Per controllare il linfonodo sentinella è necessario procedere ad un intervento che prevede l’iniezione nel corpo della paziente di una sostanza radioattiva. La strumentazione necessaria risulta però molto limitata: può ad esempio essere dannosa per la salute degli operatori, non può essere utilizzata nel caso di donne in gravidanza e ha costi di gestione e smaltimento molto elevati. Per non parlare del cosiddetto “salto della stazione”, un fenomeno che induce il medico ad analizzare un linfonodo diverso da quello sentinella e che può portare ad un falso negativo. Da qualche tempo però il mondo medico ha a disposizione una nuova strumentazione che porta avanti lo stesso tipo di screening ma in maniera molto meno invasiva, costosa e pericolosa. Lo strumento si chiama Quest .

Qual è l’importanza della prevenzione nel contrasto al cancro alla mammella e qual è il ruolo del linfonodo sentinella?

La prevenzione è sicuramente quella marcia in più che ci ha permesso di raggiungere i risultati che riusciamo ad ottenere oggi. Il tumore della mammella è quello che ha avuto i migliori risultati negli ultimi 30-40 anni rispetto a tutta la patologia neoplastica. La prevenzione consiste nel far capire alla donna che una diagnosi precoce permette di avere risultati migliori. Per questo l’invito a tutte le donne in età pre-menopausale e post-menopausale è quello di fare la mammografia di screening che nella maggior parte delle Regioni italiane è diventata ormai una metodica routinaria. 

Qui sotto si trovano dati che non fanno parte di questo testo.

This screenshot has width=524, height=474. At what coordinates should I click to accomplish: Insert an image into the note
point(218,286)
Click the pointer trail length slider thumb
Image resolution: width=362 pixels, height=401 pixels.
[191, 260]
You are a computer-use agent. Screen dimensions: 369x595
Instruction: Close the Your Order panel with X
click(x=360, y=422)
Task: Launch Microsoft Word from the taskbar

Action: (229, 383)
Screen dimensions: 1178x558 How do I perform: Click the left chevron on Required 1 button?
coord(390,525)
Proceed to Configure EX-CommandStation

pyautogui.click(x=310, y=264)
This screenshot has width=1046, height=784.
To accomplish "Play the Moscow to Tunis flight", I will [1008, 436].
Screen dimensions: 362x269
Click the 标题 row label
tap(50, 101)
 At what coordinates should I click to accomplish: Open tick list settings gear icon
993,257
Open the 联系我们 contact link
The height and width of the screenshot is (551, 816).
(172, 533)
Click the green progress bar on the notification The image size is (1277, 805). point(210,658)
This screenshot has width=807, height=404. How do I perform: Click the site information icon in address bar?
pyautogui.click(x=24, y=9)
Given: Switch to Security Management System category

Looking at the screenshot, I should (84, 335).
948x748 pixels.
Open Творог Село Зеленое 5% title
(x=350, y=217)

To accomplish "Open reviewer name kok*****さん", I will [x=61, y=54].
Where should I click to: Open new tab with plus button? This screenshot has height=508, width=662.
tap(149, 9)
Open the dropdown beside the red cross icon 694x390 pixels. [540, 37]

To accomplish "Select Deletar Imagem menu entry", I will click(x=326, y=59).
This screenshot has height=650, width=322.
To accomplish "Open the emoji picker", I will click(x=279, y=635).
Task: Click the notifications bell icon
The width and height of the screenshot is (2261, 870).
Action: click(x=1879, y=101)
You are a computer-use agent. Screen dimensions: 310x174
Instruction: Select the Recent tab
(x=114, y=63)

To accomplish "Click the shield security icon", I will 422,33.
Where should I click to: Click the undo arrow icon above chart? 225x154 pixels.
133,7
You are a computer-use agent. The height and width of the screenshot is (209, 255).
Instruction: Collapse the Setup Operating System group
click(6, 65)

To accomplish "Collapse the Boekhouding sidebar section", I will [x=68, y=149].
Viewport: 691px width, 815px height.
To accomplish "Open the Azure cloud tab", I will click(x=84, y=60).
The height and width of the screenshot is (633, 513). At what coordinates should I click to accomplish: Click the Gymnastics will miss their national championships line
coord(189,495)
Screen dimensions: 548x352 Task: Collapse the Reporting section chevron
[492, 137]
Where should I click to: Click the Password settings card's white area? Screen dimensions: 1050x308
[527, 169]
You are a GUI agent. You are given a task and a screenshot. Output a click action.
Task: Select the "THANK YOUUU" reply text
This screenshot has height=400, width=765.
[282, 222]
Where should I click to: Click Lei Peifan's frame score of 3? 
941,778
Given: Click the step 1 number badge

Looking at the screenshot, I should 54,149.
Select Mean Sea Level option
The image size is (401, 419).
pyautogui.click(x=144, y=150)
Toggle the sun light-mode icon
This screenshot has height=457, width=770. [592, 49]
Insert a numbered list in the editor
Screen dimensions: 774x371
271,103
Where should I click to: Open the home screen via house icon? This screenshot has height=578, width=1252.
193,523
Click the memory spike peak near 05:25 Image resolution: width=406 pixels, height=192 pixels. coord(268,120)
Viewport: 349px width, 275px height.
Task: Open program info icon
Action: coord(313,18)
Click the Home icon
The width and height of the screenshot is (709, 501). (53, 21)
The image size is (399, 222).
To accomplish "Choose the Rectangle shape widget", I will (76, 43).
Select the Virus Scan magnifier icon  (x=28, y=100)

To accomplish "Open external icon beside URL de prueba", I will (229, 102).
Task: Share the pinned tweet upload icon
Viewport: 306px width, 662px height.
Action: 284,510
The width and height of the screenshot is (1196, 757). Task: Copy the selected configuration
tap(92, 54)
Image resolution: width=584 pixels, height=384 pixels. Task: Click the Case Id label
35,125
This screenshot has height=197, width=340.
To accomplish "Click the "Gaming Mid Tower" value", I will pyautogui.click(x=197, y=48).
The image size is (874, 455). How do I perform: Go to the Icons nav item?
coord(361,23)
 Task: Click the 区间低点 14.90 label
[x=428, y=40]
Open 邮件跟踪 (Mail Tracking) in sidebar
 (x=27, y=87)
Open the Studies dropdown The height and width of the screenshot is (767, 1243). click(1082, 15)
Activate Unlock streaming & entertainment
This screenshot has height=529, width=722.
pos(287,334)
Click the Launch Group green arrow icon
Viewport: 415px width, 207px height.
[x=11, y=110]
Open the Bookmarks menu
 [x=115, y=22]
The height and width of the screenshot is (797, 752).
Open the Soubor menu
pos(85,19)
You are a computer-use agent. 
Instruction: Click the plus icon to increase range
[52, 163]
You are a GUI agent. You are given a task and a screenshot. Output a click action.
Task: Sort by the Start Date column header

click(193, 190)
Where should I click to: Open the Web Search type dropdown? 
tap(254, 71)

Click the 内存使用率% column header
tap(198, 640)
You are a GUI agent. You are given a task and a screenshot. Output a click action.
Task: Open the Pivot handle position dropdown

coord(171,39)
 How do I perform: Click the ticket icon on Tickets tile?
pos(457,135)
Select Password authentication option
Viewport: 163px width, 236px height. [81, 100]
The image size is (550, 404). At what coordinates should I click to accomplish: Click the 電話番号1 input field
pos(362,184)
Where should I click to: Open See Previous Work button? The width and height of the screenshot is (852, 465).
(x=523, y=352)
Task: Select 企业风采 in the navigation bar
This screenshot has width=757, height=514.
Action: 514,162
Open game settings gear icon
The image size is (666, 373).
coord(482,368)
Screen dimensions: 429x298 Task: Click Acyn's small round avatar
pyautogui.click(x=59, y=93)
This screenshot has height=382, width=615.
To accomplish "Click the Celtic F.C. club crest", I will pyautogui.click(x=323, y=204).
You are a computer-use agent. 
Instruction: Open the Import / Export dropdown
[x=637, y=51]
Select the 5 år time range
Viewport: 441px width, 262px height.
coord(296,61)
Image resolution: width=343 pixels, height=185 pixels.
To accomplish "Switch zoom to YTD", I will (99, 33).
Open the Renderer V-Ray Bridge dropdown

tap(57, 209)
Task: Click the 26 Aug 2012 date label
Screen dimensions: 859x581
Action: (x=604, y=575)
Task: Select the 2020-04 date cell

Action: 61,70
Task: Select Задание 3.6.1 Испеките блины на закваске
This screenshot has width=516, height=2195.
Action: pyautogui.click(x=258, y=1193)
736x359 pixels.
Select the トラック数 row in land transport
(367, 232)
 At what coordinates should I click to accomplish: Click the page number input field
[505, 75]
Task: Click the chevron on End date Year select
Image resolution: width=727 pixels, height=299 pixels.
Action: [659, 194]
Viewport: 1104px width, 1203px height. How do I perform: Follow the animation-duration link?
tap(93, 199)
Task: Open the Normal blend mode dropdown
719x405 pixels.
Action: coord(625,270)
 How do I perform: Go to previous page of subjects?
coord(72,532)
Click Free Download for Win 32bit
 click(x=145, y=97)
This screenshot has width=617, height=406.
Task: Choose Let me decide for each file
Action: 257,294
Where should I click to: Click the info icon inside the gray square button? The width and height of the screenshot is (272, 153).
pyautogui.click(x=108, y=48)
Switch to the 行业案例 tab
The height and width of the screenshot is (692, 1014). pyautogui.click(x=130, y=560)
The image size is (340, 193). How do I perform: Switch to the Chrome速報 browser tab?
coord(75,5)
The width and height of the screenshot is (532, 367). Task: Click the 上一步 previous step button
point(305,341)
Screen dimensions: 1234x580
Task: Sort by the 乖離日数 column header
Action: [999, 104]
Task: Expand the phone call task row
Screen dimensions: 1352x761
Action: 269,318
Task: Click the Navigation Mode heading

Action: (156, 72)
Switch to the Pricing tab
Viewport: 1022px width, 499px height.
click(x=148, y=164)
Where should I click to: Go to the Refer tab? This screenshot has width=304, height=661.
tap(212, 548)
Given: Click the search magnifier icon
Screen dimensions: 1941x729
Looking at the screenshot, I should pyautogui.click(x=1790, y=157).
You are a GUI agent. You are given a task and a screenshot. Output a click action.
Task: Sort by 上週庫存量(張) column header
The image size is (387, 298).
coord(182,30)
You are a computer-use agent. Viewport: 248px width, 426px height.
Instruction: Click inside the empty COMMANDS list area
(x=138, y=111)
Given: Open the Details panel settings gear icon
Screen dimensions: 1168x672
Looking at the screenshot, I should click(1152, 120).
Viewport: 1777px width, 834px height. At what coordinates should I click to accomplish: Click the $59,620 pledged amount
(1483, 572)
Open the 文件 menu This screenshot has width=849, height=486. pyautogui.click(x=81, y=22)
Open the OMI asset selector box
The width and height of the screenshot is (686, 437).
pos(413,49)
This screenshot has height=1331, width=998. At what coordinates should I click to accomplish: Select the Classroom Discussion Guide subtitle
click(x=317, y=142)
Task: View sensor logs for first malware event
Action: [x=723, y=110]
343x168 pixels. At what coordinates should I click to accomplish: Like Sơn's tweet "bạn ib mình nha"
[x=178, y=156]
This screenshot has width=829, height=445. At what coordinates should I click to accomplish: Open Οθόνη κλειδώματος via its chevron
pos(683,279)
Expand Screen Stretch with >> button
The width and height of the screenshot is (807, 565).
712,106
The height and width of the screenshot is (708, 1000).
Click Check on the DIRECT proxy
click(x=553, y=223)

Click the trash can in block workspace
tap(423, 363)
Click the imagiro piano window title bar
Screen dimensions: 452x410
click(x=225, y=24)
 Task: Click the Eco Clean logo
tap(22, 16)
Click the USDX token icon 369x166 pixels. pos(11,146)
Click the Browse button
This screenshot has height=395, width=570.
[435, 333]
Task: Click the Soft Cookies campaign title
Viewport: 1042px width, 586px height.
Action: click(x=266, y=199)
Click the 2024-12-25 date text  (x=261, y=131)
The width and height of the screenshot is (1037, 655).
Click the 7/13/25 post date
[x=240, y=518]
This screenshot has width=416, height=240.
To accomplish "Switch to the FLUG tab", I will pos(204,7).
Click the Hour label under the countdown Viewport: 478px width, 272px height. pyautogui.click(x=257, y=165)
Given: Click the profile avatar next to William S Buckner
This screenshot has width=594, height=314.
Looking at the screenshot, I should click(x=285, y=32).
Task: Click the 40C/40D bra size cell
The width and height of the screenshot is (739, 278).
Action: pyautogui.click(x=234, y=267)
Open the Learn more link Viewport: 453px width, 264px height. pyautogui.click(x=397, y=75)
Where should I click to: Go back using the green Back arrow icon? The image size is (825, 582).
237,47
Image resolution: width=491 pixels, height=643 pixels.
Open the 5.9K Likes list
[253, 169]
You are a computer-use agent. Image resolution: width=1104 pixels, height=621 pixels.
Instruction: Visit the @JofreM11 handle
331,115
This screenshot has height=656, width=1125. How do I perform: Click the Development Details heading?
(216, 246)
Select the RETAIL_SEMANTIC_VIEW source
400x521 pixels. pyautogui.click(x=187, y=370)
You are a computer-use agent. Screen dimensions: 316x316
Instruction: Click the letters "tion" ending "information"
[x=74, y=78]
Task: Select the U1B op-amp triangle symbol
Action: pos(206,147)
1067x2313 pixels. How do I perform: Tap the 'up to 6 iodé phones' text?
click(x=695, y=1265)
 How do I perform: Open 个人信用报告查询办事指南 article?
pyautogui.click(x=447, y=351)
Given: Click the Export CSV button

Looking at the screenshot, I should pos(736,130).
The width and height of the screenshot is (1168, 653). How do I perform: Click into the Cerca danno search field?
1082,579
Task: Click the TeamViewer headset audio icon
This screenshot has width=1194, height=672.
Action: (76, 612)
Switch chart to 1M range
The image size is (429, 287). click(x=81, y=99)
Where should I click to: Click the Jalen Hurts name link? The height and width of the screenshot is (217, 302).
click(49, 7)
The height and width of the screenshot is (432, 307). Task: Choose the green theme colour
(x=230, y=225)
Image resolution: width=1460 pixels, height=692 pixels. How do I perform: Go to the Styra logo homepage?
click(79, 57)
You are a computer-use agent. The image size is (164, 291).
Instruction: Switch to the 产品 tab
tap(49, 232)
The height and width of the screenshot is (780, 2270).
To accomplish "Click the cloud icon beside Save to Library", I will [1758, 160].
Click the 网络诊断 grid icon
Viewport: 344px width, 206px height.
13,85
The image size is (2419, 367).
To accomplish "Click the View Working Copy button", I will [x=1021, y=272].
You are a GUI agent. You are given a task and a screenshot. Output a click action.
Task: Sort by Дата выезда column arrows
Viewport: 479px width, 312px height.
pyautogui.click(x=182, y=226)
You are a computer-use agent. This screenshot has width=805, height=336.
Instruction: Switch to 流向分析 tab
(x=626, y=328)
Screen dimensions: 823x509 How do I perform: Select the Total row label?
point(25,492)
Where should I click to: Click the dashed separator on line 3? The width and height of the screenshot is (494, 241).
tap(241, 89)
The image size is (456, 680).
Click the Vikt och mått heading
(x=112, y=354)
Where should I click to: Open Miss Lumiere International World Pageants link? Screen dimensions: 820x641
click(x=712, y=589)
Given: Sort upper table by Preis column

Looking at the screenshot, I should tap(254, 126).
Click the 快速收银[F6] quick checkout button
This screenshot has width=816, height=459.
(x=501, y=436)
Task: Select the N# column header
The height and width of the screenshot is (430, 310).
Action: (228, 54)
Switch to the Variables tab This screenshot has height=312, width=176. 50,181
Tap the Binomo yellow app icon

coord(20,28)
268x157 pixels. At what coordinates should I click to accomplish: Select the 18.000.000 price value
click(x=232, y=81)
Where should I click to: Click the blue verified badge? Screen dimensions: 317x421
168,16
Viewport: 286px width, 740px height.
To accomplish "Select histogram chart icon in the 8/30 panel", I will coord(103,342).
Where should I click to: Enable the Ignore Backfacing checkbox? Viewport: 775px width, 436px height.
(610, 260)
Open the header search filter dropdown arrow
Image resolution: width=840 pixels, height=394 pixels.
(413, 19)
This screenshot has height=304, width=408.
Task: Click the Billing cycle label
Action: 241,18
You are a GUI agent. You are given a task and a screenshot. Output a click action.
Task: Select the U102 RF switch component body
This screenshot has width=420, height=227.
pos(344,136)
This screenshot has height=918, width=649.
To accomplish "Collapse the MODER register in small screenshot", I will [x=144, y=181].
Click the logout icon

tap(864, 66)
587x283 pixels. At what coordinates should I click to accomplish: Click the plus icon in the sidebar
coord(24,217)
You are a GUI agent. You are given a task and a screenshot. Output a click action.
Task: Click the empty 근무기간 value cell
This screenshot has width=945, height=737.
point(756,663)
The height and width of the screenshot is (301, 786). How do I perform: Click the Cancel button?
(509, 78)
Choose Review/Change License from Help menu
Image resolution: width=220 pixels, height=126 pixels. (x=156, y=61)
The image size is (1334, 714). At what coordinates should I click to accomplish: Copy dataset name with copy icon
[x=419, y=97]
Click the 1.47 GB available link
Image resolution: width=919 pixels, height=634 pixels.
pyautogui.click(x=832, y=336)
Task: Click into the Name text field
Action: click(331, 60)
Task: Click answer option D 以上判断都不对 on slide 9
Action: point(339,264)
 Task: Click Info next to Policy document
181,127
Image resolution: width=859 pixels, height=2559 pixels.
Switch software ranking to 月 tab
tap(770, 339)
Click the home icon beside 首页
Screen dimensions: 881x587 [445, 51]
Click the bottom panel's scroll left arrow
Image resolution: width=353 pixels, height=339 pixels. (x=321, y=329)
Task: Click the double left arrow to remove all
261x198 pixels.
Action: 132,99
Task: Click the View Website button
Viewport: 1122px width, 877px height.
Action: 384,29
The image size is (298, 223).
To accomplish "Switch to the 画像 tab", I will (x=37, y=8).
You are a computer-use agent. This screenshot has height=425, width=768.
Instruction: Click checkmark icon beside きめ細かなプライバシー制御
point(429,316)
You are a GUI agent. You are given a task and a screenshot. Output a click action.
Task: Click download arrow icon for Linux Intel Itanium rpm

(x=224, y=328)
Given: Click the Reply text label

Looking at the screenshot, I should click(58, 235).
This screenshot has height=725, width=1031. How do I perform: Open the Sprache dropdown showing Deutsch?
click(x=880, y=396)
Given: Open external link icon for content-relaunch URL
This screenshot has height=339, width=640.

La metodica più utilizzata è quella che prevede l’iniezione di un radioisotopo nei pressi della lesione e la successiva ricerca della migrazione di questo stesso isotopo con una sonda nell’ascella. Questa tecnica è sicuramente ancora attuale: ha dei vantaggi ma anche qualche svantaggio, che corrisponde sostanzialmente al fatto che la donna deve subire l’iniezione di una sostanza radioattiva. Fatto, questo, che può rappresentare un problema anche per gli operatori, tant’è vero che diventa necessario uno smaltimento di tutto il materiale secondo linee guida e protocolli molto precisi. Altro fatto non secondario è che l’iniezione del radioisotopo deve avvenire il giorno prima o alcune ore prima dell’intervento, rendendo più pesante l’iter per la donna. Oggi una nuova metodica innovativa e utilizzata non prevede l’impiego del radioisotopo.

Stiamo parlando del macchinario Quest. Perchè ha migliorato lo screening?

L’utilizzo del Quest permette di utilizzare un colorante vitale, cioè un qualcosa che è assolutamente compatibile con il nostro organismo, quindi non ci sono controindicazioni all’uso. Si tratta del verde indocianina, una sostanza usata ad esempio dagli oculisti per lo studio del fondo dell’occhio o della retina. Il vantaggio più grande è che questo colorante, necessario per andare ad individuare il linfonodo sentinella, può essere iniettato all’inizio dell’intervento. Dopo alcuni minuti grazie al Quest si può già vedere la migrazione del colorante e andare ad individuare il linfonodo o i linfonodi (a volte sono più di uno) che devono essere poi esaminati dall’anatomopatologo.